— Start Text extract —
Salt and Light

Jesus said, “You are the salt of the earth; but if salt has lost its taste, how can its saltiness be restored? It is no longer good for anything, but is thrown out and trampled under foot.“You are the light of the world. A city built on a hill cannot be hid. No one after lighting a lamp puts it under the bushel basket, but on the lampstand, and it gives light to all in the house. In the same way, let your light shine before others, so that they may see your good works and give glory to your Father in heaven. Matthew 5

I’m not preaching today but, if I was, I would say something like this: In confusing, uncertain and downright scary times like these, it’s important for the people of God to remind ourselves of what we are all about. We must remember that Jesus, and his earliest followers, lived in a time of oppression and violence. Their whole nation was under the domination of the Roman Empire and had been for a very long time.
— End Text extract —
— Start Provided material —
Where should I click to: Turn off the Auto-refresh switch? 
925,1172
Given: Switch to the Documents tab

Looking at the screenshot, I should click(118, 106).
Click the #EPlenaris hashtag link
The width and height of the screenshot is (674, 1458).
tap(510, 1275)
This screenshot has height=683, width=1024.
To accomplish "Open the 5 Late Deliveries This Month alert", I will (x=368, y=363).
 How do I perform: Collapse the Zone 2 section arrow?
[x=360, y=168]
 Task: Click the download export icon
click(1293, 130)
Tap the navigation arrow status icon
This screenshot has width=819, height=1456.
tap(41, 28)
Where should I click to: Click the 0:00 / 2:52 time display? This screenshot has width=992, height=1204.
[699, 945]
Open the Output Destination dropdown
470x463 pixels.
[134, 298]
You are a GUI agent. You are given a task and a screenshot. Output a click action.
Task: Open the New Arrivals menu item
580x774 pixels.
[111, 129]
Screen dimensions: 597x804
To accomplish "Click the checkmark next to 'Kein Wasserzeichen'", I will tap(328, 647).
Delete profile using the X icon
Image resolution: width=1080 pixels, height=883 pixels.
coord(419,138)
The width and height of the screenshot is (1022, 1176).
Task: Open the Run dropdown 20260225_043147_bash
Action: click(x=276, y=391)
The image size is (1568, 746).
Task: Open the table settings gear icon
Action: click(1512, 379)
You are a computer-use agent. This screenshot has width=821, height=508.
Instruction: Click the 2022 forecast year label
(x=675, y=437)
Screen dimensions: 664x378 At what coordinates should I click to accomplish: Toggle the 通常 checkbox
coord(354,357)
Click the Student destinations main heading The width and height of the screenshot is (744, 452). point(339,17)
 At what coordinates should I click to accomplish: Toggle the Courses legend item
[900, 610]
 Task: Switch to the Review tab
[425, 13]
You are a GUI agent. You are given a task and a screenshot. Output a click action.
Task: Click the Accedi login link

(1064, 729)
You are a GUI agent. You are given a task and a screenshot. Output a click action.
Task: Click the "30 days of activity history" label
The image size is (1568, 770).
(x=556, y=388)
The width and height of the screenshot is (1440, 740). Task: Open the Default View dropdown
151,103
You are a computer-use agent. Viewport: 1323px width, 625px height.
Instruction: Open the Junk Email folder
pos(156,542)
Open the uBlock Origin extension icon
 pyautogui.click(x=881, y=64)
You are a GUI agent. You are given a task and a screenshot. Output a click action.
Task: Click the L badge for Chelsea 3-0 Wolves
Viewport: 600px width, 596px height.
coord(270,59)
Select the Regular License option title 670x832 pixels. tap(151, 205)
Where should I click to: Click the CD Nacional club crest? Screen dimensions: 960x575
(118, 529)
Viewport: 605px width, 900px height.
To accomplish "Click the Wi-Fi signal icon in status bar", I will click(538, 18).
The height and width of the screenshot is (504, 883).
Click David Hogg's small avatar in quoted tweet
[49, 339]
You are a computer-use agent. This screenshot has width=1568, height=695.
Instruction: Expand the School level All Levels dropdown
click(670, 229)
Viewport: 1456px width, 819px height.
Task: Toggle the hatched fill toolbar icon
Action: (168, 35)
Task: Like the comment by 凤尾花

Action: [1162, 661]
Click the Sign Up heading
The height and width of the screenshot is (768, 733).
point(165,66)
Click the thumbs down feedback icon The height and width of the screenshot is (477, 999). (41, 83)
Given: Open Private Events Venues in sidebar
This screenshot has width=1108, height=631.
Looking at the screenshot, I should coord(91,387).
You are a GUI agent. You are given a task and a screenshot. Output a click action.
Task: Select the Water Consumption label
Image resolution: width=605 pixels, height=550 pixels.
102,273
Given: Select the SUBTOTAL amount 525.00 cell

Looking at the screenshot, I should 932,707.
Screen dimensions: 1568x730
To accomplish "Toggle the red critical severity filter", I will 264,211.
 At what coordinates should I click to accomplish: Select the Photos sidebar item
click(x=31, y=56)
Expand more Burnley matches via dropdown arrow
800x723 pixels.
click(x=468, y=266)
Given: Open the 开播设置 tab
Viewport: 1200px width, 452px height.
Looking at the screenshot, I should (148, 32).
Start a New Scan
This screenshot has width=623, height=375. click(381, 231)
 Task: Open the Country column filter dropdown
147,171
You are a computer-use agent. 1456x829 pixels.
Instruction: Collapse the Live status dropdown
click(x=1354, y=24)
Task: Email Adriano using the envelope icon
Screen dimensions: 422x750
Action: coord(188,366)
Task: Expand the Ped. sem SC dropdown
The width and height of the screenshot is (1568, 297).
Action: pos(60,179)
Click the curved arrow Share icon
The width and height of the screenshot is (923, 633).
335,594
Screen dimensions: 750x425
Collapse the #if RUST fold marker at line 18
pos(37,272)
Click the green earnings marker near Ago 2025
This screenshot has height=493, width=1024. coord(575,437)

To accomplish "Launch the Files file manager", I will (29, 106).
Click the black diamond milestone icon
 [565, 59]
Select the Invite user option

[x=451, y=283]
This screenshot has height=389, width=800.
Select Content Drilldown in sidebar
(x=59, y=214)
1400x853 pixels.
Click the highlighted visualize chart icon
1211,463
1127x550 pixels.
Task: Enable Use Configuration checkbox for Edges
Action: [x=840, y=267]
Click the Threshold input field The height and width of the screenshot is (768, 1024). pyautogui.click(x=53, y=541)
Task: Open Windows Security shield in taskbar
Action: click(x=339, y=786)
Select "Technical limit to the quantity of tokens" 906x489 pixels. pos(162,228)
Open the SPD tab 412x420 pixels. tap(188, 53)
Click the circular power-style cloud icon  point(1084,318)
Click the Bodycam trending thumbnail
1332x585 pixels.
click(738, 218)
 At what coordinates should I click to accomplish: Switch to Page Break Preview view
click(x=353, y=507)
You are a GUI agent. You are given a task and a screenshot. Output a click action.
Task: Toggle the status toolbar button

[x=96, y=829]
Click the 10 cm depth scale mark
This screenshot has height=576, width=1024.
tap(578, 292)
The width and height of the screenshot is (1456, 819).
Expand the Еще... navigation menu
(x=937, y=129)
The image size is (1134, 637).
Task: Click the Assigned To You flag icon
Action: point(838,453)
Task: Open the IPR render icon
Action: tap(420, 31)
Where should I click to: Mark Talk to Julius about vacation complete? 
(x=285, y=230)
— End Provided material —
● Problem to work on
Resume the reflection on salt and light from the last sentence shown, carrying on in the same voice.

● Result of this task
Some of Jesus’ fellow Jews counseled violent revolution to overthrow the government. These were the Zealots of Sicaari (dagger men). Others followed the path of withdrawal. The Essenes and others retreated into the desert to avoid being persecuted and to create an intentional community of prayer and holiness; there to await the coming of the Messiah. Still others like the Pharisees and Sadducees tried various ways to “go along to get along.” They paid attention to their religious observances, but made the compromises they could with the political establishment and, in the process, were often rewarded by the state in ways tangible and intangible.

Jesus taught another way — the way of non-violent resistance to the powers-that-be. He and his closest followers continued to live “in the world” but to live lives that were remarkably different from the dominant culture. Like salt they livened things up a bit in the midst of the meager rations of everyday life. They stood with the outcast and the marginalized. They brought what healing they could into the lives of the poor. Occasionally, by openly debating the issues (with the Pharisees and others), by staging a mock procession into Jerusalem for the feast of the Passover, and finally by undergoing public martyrdom, they brought a shock to the taste buds of those who feasted on the provisions of others.

By public preaching and teaching, by enacted parables of resistance and justice they sought, like that lamp on a lampstand, to shed light into the darkness of their day. They stood up to tyranny, but without breaking a bruised reed or lifting up their voices in the street. They were salt. They were light.

Are we?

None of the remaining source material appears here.